“A New Binge”

"A New Binge"

Written by Seth Paul

Ever been to a 24-hour all-you-can-eat buffet? Yeah, it sounds either cool or weird in practice, but we’re not located in Vegas, home of the truly great buffet places. I’m in a relatively-small coastal Massachusetts town, better known for its antique stores than its cuisine. And I work as a waiter there. Considering all I bring to people are drinks before they go off to get some dried-out steak or a bowl of noodles that were made earlier in the week, it’s not exactly making me much money. Still, it’s enough to keep me going until I can pay for trade school and get a real job.

 

The place I work is called Roofie’s. The owner, Bob, used to be in construction and thought he would expand out into food, and had no idea at the time that his name would remind people of something other than his roofing business. He then decided that it was everyone else’s fault for thinking poorly of it, and then wondered why he barely had any customers. For somebody who had done well for himself otherwise, you’d think he’d get the hint.

 

Me, I’ve been working there for several months, mostly because it’s the only place in town that isn’t a family-owned business and was willing to hire somebody who wasn’t a direct cousin to stock shelves or bus tables. Nothing exciting ever happened, except the one time Scott Grimes came through town and stopped to get a bite to eat. Shame was, nobody recognized him but me, since the Orville wasn’t a thing yet. I told him I loved the movie Night Life. He kind of nodded, signed an autograph, and quietly moved on.

 

Yep, nothing exciting… until this last weekend.

 

I was working the late shift, from midnight until 8 in the morning. I liked it, mostly because even as dead as Roofie’s was at the best of times, it was even quieter then, and the people who showed up usually had… well, “personality,” let’s say. Jerry used to be a trucker, but hadn’t told anyone but me he’d been laid off a few weeks ago. He still wore his jean jacket and his red trucker hat because it made him feel important. Nanette was a hooker, and didn’t have any qualms about letting anyone know it, and she came to eat every weekend here as a special treat after a week of turning tricks. She somehow made more money than me, but considering some of the people I knew around here, I was in no rush to enter that line of work.

 

And then there was Burt. Burt was just a weirdo. He always claimed to be talking to alien beings, and at the same time, donned an RF-shielded baseball cap he found for sale on Amazon to keep them from reading his mind. I didn’t know if even he knew which conspiracy theories he believed from day to day.
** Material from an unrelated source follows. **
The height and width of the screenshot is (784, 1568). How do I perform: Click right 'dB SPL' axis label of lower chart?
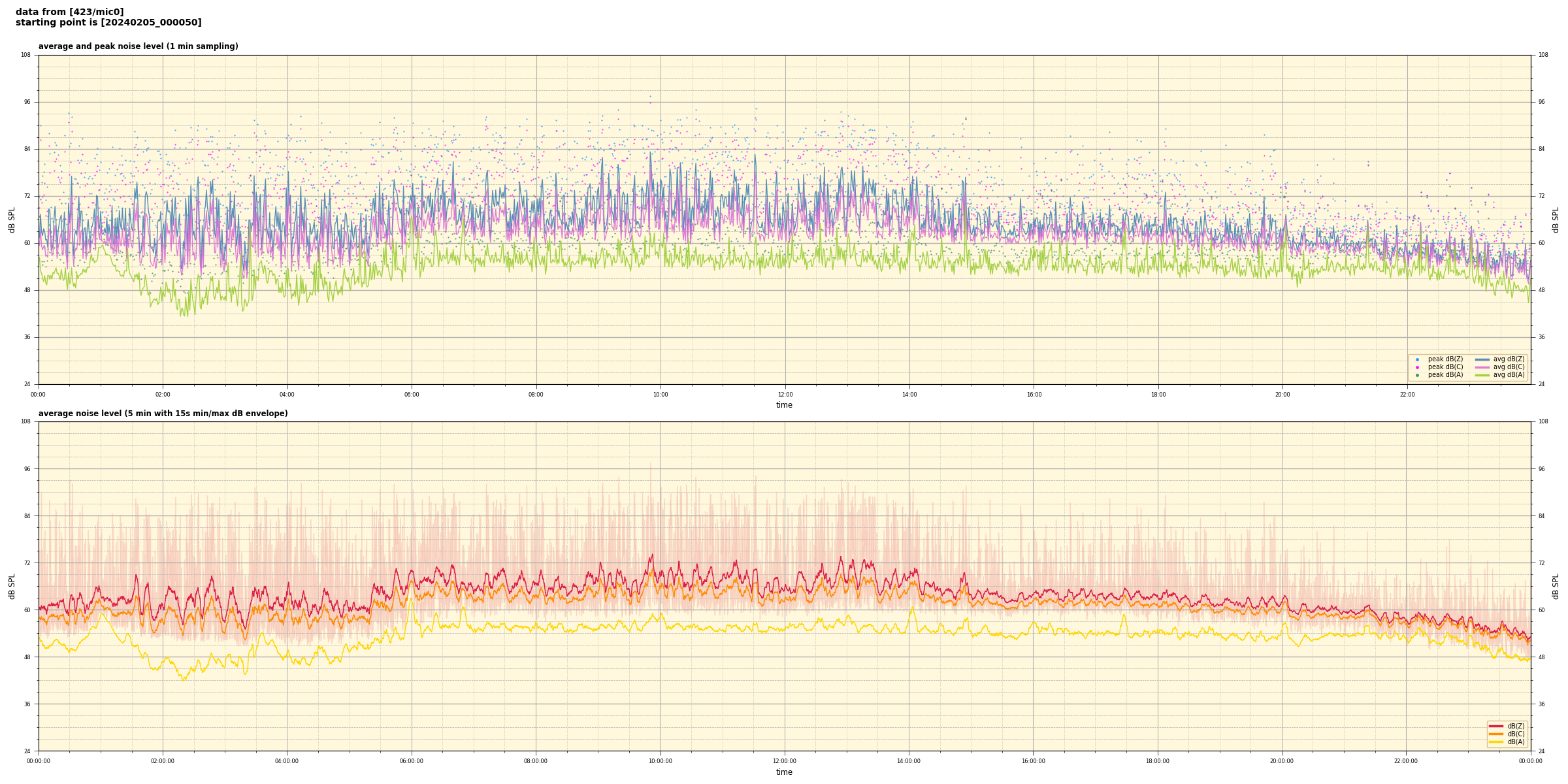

Thing is, he tipped well and he never caused trouble when he was here, so I was happy to have him.

 

Things were pretty typical until right around the time when Pete, the late night cook, asked me to take trash out to the dumpster out back. Trash disposal was the one thing I really hated about the night shift. Out back, it was really poorly lit, and while I wasn’t scared I’d be mugged, more than once I’d been scared shitless by Russ. Russ was an anti-establishment type I knew from school who was always toking up behind the cafeteria at lunchtime by himself. Now he spent most of his time shooting up behind Roofie’s. More than once I’d gone to throw stuff out only for him to wake up in the dumpster screaming his head off, sometimes with the needle still in his arm.

 

I called the cops on him a couple of times, but he always left before they got there, and in their words they had better things to do than chase after “some scrawny tweaker who wasn’t bothering anybody.” I told them I was a little bothered, but they didn’t really care what I thought. We were so below their radar that they actually stopped answering calls from our number.

 

There were two bags, but they were both huge and full of a lot of old steak that nobody ever bothered to finish. I pushed the back door open and hauled them out, the door slamming shut behind me. The only light was the little bulb that hung above the door and the parking lot light above the dumpster.

 

I dragged the bags about ten feet before I took a short break to give my arms a chance to keep from cramping up when I heard a tinkling sound from the dumpster. Great. Russ was there after all. At least I would have a heads up before I had to shoo him away.

 

Pulling the bags again, I got over to the dumpster, where I saw the source of the noise. A thick glass bottle had been removed from the dumpster, probably by Russ as he rummaged through the trash in search of something edible. I sighed, retrieved it, and lifted the lid to toss it back in.

 

Hoping to catch Russ in the act red-handed, I pulled out my mobile phone and got my camera app loaded up. The police couldn’t keep ignoring me once I had proof he was trespassing, or so I imagined. What I didn’t expect, however, was the look on his face when I caught him.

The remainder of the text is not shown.